■ Task details
In the records below, switch every "bank logo" to "bank emblem", keep everything else the same, and leave the pictures out of the answer.

■ Information given
....................

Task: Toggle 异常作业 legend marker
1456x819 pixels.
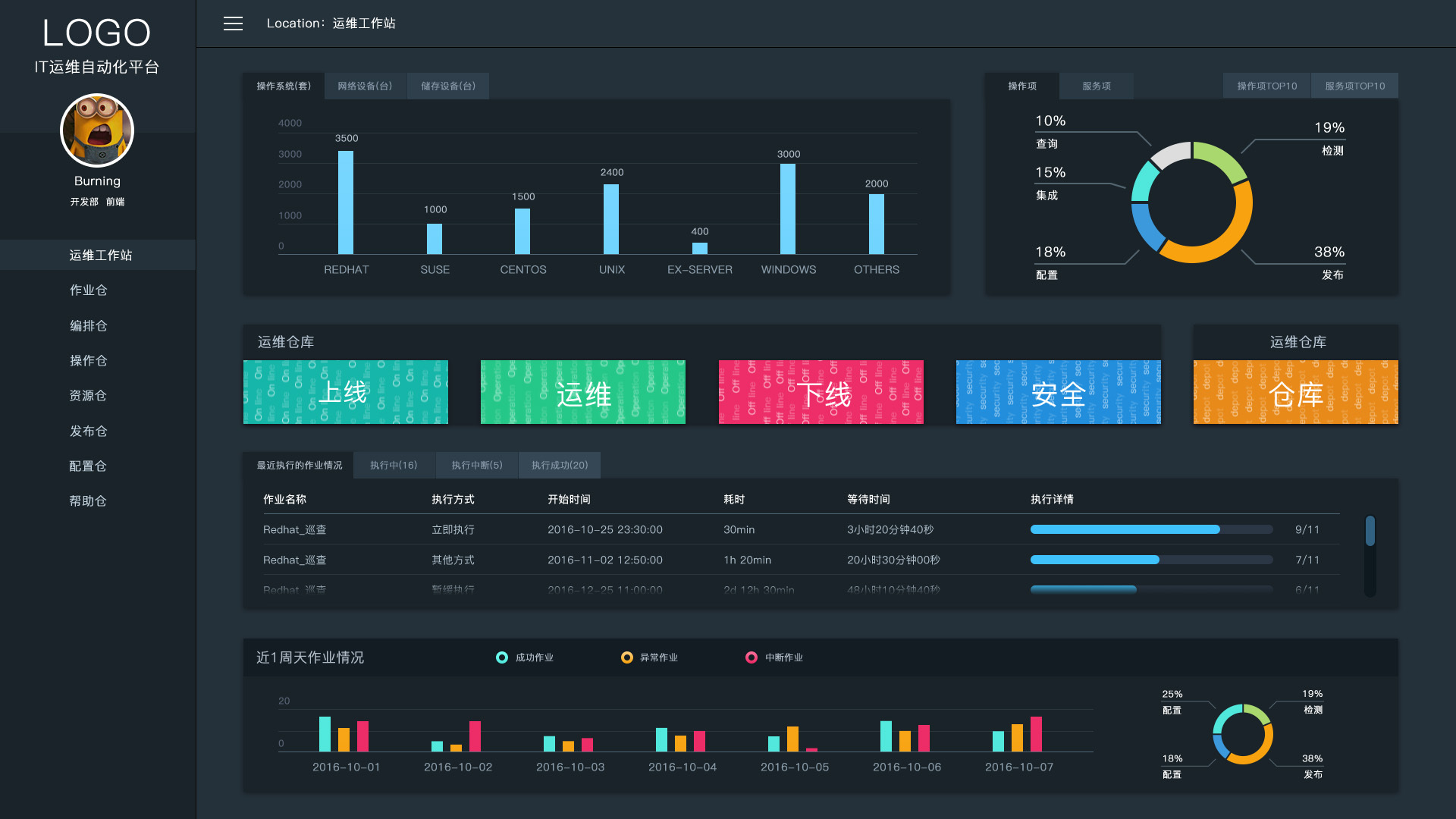Action: [627, 657]
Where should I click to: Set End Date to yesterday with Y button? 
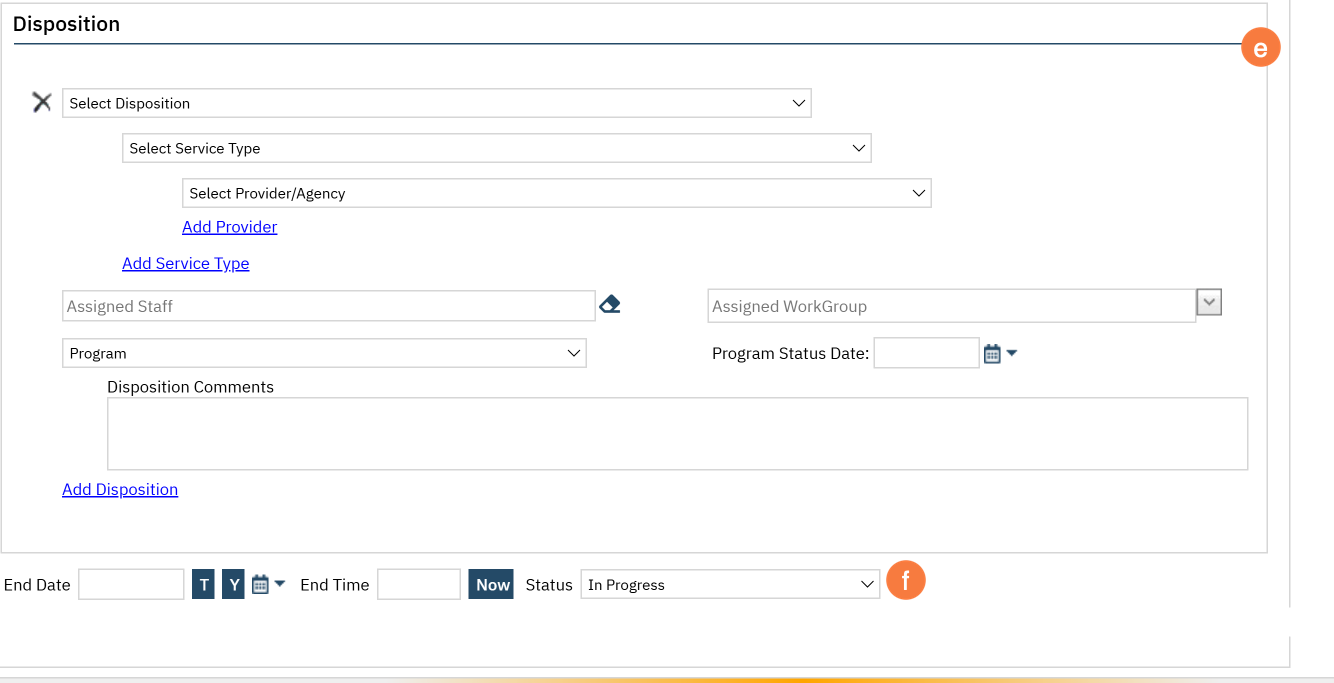click(x=233, y=585)
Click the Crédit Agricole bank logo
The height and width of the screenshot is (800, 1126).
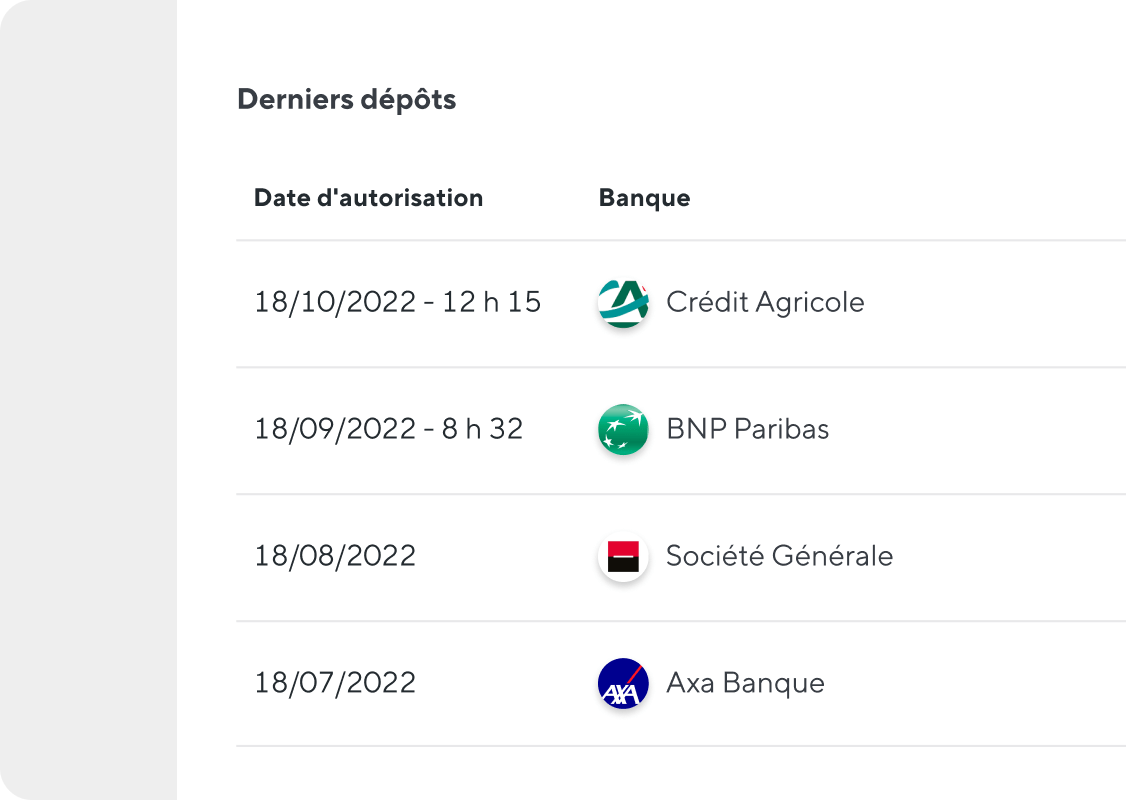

....................

■ Exercise solution
Task: Toggle 异常作业 legend marker
1456x819 pixels.
Action: [627, 657]
Where should I click to: Set End Date to yesterday with Y button? 
click(x=233, y=585)
Click the Crédit Agricole bank emblem
The height and width of the screenshot is (800, 1126).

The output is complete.